Records from a collection

====

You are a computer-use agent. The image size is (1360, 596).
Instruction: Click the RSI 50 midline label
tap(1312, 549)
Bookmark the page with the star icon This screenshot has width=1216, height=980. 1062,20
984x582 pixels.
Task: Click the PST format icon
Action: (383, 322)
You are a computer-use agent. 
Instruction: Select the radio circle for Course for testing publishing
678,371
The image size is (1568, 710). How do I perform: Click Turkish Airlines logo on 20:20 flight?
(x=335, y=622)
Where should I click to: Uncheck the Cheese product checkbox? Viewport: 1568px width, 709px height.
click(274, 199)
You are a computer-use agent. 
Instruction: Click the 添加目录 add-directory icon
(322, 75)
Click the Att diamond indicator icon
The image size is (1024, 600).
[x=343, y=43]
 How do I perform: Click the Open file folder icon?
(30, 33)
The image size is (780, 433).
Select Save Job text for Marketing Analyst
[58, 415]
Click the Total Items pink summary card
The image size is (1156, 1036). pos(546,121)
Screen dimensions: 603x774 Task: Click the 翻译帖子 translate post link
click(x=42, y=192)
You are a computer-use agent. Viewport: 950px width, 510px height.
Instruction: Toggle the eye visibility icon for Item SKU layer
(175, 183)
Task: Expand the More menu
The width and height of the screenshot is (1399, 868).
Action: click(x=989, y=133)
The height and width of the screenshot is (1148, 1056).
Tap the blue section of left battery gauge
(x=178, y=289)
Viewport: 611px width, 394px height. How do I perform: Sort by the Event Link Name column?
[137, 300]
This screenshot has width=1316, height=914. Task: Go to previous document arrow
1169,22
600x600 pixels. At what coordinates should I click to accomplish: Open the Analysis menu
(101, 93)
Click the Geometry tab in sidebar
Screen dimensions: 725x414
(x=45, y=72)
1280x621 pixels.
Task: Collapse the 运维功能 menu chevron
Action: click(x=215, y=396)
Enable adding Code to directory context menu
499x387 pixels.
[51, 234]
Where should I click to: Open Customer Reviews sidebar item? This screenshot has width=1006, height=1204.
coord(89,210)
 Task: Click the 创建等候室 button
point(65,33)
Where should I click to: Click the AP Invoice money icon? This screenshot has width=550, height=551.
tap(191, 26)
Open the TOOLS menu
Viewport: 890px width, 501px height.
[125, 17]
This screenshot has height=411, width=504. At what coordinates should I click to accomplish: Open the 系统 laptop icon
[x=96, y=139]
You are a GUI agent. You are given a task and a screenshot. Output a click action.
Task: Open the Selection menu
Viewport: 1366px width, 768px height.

====

## Description of the task
In the entries above, the lines from the one bearing "Screen dimensions: 603x774" up to and including the one bearing "Task: Expand the More menu" should be transcribed exactly; no other line is wanted.

## Expected answer
Screen dimensions: 603x774 Task: Click the 翻译帖子 translate post link
click(x=42, y=192)
You are a computer-use agent. Viewport: 950px width, 510px height.
Instruction: Toggle the eye visibility icon for Item SKU layer
(175, 183)
Task: Expand the More menu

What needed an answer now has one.